练习说明
把下面这些行一字不差地打印出来。

原始记录:
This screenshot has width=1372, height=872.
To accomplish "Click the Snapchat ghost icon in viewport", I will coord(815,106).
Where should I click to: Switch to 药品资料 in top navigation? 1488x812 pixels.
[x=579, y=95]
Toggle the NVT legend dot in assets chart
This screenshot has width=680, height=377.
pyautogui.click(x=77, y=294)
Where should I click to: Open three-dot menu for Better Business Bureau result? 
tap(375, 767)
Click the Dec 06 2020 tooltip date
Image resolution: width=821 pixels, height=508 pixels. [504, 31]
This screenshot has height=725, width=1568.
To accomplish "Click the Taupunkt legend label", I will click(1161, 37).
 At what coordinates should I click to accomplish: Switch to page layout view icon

参考答案
This screenshot has width=1372, height=872.
To accomplish "Click the Snapchat ghost icon in viewport", I will coord(815,106).
Where should I click to: Switch to 药品资料 in top navigation? 1488x812 pixels.
[x=579, y=95]
Toggle the NVT legend dot in assets chart
This screenshot has width=680, height=377.
pyautogui.click(x=77, y=294)
Where should I click to: Open three-dot menu for Better Business Bureau result? 
tap(375, 767)
Click the Dec 06 2020 tooltip date
Image resolution: width=821 pixels, height=508 pixels. [504, 31]
This screenshot has height=725, width=1568.
To accomplish "Click the Taupunkt legend label", I will click(1161, 37).
 At what coordinates should I click to accomplish: Switch to page layout view icon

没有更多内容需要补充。